To do => Look through the entries and count each line that includes the string "Juni". Reply with the number alone.

_ _ _ _ _

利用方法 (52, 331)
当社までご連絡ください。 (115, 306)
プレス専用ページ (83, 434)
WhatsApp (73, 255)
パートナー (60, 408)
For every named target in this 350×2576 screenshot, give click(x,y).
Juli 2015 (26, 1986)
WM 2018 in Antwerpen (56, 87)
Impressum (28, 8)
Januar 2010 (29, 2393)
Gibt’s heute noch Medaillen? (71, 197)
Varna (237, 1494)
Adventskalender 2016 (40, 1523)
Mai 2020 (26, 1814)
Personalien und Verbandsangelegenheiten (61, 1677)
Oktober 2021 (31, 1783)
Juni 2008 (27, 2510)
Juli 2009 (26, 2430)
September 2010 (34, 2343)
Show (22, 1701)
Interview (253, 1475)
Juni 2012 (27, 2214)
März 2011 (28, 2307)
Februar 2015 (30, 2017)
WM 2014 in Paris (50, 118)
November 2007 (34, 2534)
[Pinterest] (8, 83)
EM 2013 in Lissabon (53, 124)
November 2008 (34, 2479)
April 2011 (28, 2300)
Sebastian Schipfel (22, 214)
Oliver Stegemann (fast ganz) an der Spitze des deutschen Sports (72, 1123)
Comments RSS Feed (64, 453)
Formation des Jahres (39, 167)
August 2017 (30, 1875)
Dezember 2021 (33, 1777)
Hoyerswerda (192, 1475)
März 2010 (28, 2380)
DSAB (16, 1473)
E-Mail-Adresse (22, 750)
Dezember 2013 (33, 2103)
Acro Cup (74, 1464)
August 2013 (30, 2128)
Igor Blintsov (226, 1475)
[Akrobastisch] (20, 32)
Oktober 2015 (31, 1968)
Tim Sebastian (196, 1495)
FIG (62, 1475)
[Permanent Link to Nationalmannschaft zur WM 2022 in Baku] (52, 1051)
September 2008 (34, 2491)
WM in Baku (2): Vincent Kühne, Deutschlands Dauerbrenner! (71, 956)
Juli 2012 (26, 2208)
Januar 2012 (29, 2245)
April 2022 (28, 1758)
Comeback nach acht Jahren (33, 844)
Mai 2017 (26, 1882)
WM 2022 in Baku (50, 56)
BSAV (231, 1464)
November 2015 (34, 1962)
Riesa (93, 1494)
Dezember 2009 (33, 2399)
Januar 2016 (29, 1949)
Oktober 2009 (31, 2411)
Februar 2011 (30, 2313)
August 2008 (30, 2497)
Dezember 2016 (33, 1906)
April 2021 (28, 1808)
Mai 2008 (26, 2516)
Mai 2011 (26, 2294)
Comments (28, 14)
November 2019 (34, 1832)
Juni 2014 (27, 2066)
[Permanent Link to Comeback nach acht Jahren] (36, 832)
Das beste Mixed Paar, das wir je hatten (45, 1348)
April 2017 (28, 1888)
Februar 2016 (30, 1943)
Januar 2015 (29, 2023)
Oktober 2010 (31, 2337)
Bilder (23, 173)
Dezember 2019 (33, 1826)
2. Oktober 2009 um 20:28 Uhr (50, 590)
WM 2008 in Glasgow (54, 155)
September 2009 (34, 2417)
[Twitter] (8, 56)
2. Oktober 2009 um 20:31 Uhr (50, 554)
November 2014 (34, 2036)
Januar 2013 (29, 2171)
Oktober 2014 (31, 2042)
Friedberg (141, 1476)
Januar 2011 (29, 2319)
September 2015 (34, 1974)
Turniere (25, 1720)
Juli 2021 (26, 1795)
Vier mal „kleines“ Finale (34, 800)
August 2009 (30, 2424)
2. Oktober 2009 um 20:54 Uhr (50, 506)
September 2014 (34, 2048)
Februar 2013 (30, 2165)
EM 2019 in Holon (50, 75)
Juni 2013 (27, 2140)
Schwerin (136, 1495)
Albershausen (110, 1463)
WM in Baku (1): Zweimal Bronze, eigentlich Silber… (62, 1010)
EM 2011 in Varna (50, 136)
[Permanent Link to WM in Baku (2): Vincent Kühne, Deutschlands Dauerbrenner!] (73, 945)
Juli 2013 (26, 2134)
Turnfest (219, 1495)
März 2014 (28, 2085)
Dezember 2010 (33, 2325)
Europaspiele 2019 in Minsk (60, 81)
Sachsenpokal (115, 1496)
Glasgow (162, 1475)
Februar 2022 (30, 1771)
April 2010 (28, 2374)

_ _ _ _ _

Output of the exercise => 4